=== Begin Enclosure ===

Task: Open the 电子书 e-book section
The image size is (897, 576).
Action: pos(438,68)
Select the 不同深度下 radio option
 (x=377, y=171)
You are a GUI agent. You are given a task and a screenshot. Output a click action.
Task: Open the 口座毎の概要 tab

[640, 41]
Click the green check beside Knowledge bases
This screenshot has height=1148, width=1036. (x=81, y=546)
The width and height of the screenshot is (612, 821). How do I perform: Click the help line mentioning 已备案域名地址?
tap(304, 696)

=== End Enclosure ===
=== Begin Enclosure ===

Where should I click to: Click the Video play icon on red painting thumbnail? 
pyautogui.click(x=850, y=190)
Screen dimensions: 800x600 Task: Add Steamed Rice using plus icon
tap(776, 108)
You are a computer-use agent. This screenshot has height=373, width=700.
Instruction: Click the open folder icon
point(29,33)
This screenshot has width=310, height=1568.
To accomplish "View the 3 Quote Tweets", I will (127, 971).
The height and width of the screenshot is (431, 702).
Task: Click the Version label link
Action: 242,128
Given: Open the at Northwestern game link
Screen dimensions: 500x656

=== End Enclosure ===
=== Begin Enclosure ===

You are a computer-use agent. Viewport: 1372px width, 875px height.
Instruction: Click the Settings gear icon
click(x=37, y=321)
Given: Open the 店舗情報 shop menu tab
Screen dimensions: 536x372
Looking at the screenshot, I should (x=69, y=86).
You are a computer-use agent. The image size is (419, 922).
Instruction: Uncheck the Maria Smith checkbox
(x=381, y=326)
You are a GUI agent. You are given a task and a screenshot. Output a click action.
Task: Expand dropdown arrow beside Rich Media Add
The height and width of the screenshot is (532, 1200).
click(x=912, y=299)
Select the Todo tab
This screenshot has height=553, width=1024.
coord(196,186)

=== End Enclosure ===

-- WORK ITEM --
When a line in the records holds the string "agent", copy that line.

-- RESPONSE TO THE TASK --
You are a GUI agent. You are given a task and a screenshot. Output a click action.
You are a computer-use agent. This screenshot has height=373, width=700.
You are a computer-use agent. Viewport: 1372px width, 875px height.
You are a computer-use agent. The image size is (419, 922).
You are a GUI agent. You are given a task and a screenshot. Output a click action.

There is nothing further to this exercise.